How to use it in a service
"Lift Him Up" wants to be placed at a moment of genuine celebration. Early in a set when you want to establish a tone of joyful expectancy, or at a climactic high point when the congregation is already engaged and ready to go further. It does not work as a meditative mid-set song. Its DNA is celebratory, and placing it where the room is quiet and reflective will create a mismatch that the congregation will feel.
This song also works well in cross-cultural worship contexts, in churches where the congregation has diverse backgrounds and where the gospel-inflected exaltation tradition is already part of the room's musical vocabulary. Do not be afraid of that tradition if it is not your primary one. It is a rich vein of the church's worship history and your congregation will be expanded by it.
If your church is not familiar with this song, a brief moment of teaching before you play it, something about the tradition it comes from and the theological idea of exaltation, will help them enter it rather than observe it.
Things to watch for as the worship leader
The temptation with a song at this tempo and energy level is to lead with performance instincts, generating excitement through your own projection rather than by actually entering the exaltation you are inviting the congregation into. The room will follow your energy, but what you want them to follow is not your energy. It is the reality of who God is. Stay tethered to the content.

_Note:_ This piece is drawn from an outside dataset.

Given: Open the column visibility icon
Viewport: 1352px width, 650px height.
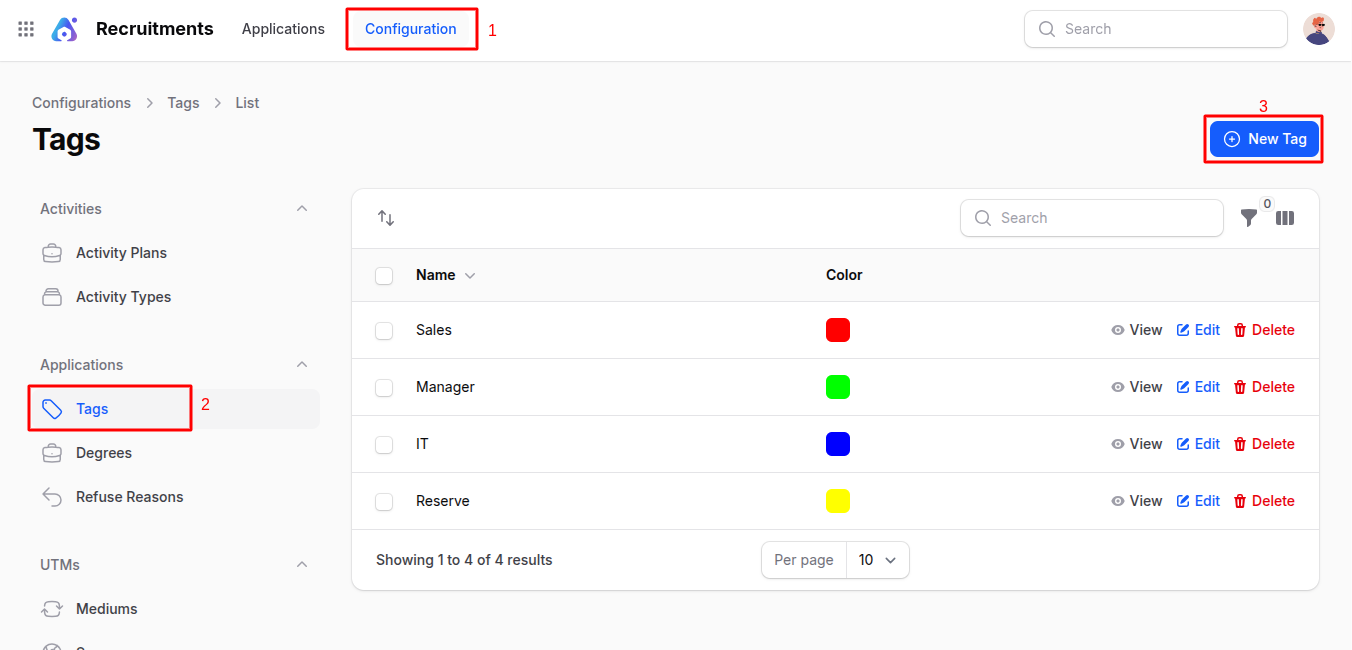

Watch the congregation during this song. In a gospel-tradition piece, participation is the point, and if your congregation is standing still and watching, something is not connecting. It may be cultural unfamiliarity, in which case patience and repeated exposure will open the door. It may be a platform energy issue, in which case you may need to give them permission to move with the music.
Also watch your pacing through multiple choruses. The song can plateau if the band is not intentional about building across repetitions.
A note for the team behind you (techs, vocalists, band)
The gospel tradition from which this song comes places a high value on ensemble communication. The band needs to be listening to each other and to the leader, because these songs live in the dynamic space between written arrangement and real-time response. If you are used to playing tightly to a click and chart, give yourself permission to be more responsive here.
The F key is comfortable for most vocalists and will keep the lead vocal in a strong, projecting range. Background vocalists should be singing with the kind of full-throated joy the song demands. This is not a song where blending into the background is the goal. Everyone on stage is exalting together.
For the tech team: push the low end enough to give the song its physical presence. At 88 BPM, the kick and bass should feel like they are inside the congregation's chests, not just coming through speakers. Be careful not to let the high frequencies of guitars and keyboards become shrill in the mix. The room should feel warm and full. On the monitor side, the performers need to feel the energy of the room to sustain that energy for the congregation, so give everyone on stage a strong, live-sounding mix.